ISTRUZIONI ESERCIZIO: Prosegui il brano sulle critiche di Tobias Piller a Enrico Letta, riprendendo subito dopo l'ultima frase riportata.

BRANO ESTRATTO:
------------------------
Con Enrico Letta “riforme zero, Italia ferma, pensa solo alla spesa pubblica”

Tobias Piller. Ha scritto n duro articolo contro Enrico Letta su n giornale tedesco

L’inutile attivismo del primo ministro Enrico Letta sul piano internazionale è il tema centrale di n duro articolo sulla crisi italiana scritto da Tobias Piller, corrispondente dall’Italia della Frankfurter Allgemeine Zeitung.

Scrive Tobias Piller, secondo la traduzione del suo articolo pubblicata dal sito Voci dalla Germania, che

“il risanamento dell’economia italiana non fa passi avanti”.

L’articolo di Tobias Piller è anche al centro dell’editoriale “Orsi e Tori” scritto da Paolo Panerai per Italia Oggi: la Frankfurter Allgemeine Zeitung, che si stampa a Francoforte, è, spiega Paolo Panerai,

“il quotidiano che dedica più attenzione (un’attenzione fortemente critica) all’Italia. E il suo corrispondente da Roma, Tobias Piller, è anche il giornalista tedesco più noto in Italia, l’unico che viene regolarmente invitato ai dibattiti televisivi”.
------------------------
DATI FORNITI:
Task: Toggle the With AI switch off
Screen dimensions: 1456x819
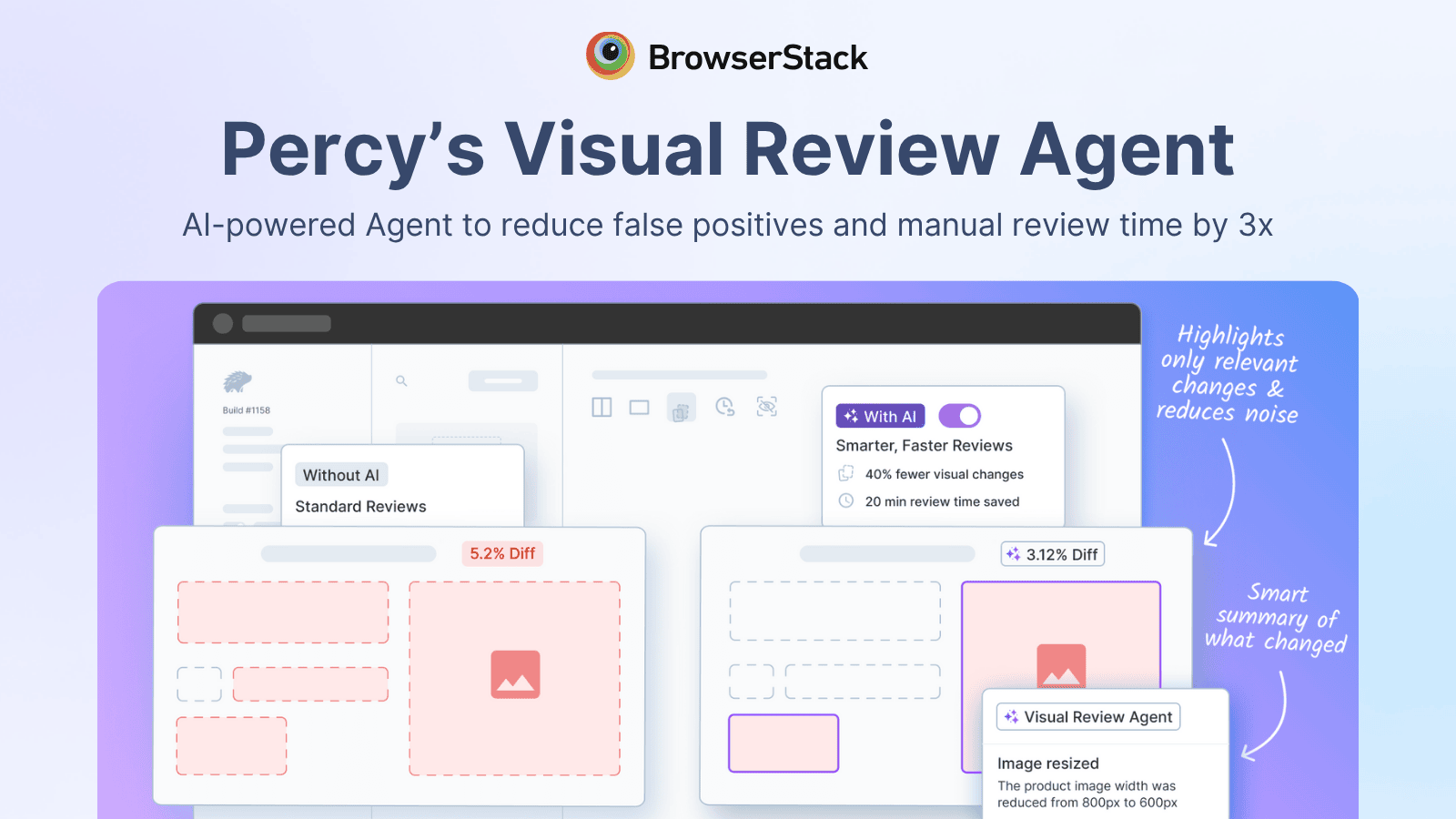Action: tap(959, 416)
------------------------
RISULTATO ESERCIZIO:
L’ultimo editoriale di Tobias Piller è

“molto duro, in particolare nei confronti del presidente del Consiglio, Enrico Letta”. «Non aiuta (l’Italia)» quello che il presidente del Consiglio Enrico Letta racconta all’estero”.

Prosegue la traduzione di Voci dalla Germania:

“Non serve a molto che il Presidente del consiglio Letta vada all’estero a parlare di riforme, a dire che l’Italia ha rimesso a posto le finanze pubbliche con le proprie forze, “senza aver ricevuto un solo Euro di aiuti dall’Europa”. Il primo ministro italiano trascura le garanzie messe sul tavolo da Francoforte e Bruxelles per non far sprofondare l’Italia nel circolo vizioso della sfiducia degli investitori e della speculazione dei mercati.

Il premio al rischio italiano è stato contenuto solo grazie alle garanzie del presidente BCE Mario Draghi, all’acquisto dei titoli di stato italiani e al generoso finanziamento delle banche europee. Allo stesso tempo l’Italia ha beneficiato della creazione dei fondi di salvataggio e dei meccanismi per limitare il rendimento dei titoli di stato.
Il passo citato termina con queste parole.